Mourão — Evora. Afstand 92 km.
In eerste instantie had ik Badajoz op de planning staan. Maar bij nader inzien kiezen we toch voor Evora. We rijden nog wel even naar Spanje om te tanken. Dan een stukje terug en via een mooie N-route (256) naar Evora. Onderweg mooie doorkijkjes over het stuwmerengebied. Het is een grensrivier tussen Portugal en Spanje; de Guardiana. Het gehele merengebied is echter Portugees. Het landschap is glooiend. Af en toe wat veeteelt op de weiden waar veel rotsen voorkomen. Maar later vooral fruitteelt, wijnbouw en af en toe een veldje olijven. Relaxed rijden. We go with the flow. Af en toe wat flauwe bochten maar verder geen fratsen onderweg. We zijn dan ook al bijtijds op de CP in Evora. Een drukke CP. Evora is echt een toeristenstadje. Ook staan er een paar caravans met vaste bewoning. Het kan en mag blijkbaar allemaal. Er zijn nog plekken. Maandag; de weekenders zijn waarschijnlijk net vertrokken om voor ons plaats te maken. 👍. Toch loopt het vrij snel weer vol. Zat er ook dik in.
We doen even rustig aan. Een broodje: er is nog één frikandel voor de mrs. Ik heb nog wat bloedworst liggen. Jammer genoeg geen stroop mee. Want gebakken bloedworst op brood met stroop. Dat was vroeger een traktatie bij ons thuis na de slacht. Mijn moeder maakte dat zelf van het bloed van het geslachte varken. Flink kloppen om het stollen tegen te gaan. Bij de “meule van Wassens” (Zuudwolde) werd roggemeel en gebroken rogge gehaald. Vet spek in blokjes gesneden. Gemengd, in speciale “darmen” geschept en in de grote ketel rechtopstaand gekookt. Ook werd er leverworst gemaakt al was dat meer een leverpaté. Kop, staart en de botten kwamen terecht in de snert.
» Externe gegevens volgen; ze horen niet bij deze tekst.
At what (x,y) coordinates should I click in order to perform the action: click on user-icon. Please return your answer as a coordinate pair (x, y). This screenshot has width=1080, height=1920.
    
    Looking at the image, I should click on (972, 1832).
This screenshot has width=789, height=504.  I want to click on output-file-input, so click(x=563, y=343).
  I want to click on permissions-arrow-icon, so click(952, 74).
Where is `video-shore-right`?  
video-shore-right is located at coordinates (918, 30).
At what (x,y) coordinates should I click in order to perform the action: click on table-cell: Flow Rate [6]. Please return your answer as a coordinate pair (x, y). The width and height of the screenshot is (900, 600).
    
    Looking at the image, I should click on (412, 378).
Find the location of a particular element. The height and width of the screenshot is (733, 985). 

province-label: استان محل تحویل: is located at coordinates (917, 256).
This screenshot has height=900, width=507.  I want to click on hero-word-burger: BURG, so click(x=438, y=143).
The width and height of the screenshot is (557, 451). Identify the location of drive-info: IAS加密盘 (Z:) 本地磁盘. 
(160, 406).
Alleen de “oink” vervloog in de wind.
Maar dat terzijde: broodje bloedworst zonder stroop dus. Plakje gebakken appel is er ook lekker bij. Maar helaas, die ook niet voorradig. Ook geen appelmoes of appelstroop. Ik laat het me echter goed smaken. Kopje cup-a-soep erbij. De mrs geniet ook van haar broodje fric.
Even omkleden. Ik trek een schoon t-shirt uit de kast; mijn Johnny Cash-shirt, the Man in Black. Ook gelijk mijn oorwurmpje. 🎶 the Man in Black🎶 van Johnny Cash. Dan lopen we nog even de stad door: anderhalve kilometer zegt mijn “footpath”app. We komen uit in het centrum. Het moet een mooie stad zijn. Werelderfgoedlijst. Ik zie het er nog niet vanaf. Best wel mooi stadje hoor. We drinken een kop koffie met wat lekkers in een straatje achteraf. Dat zijn voor mij de leukste plekjes. Vlotte meid achter de bar. Attendeert ons op de lokale specialiteit.
Azevias de Grão. Dat nemen we dus. Het lijkt wat op appel wat er in zit. Het is gemaakt van kikkererwten. Zeer zoet! (Krijg er dan terugwandelend ook een hypo van: geeuwhonger in de volksmond.). Word alleen maar gegeten tijdens de advent-tijd. Maar goed ook, je zou er diabetes van oplopen.
Na nog wat straatjes is het mooi geweest. We lopen terug naar de camper met een detourtje langs de super. Wat brood en wat “Pastel Nata” voor bij de koffie vanavond.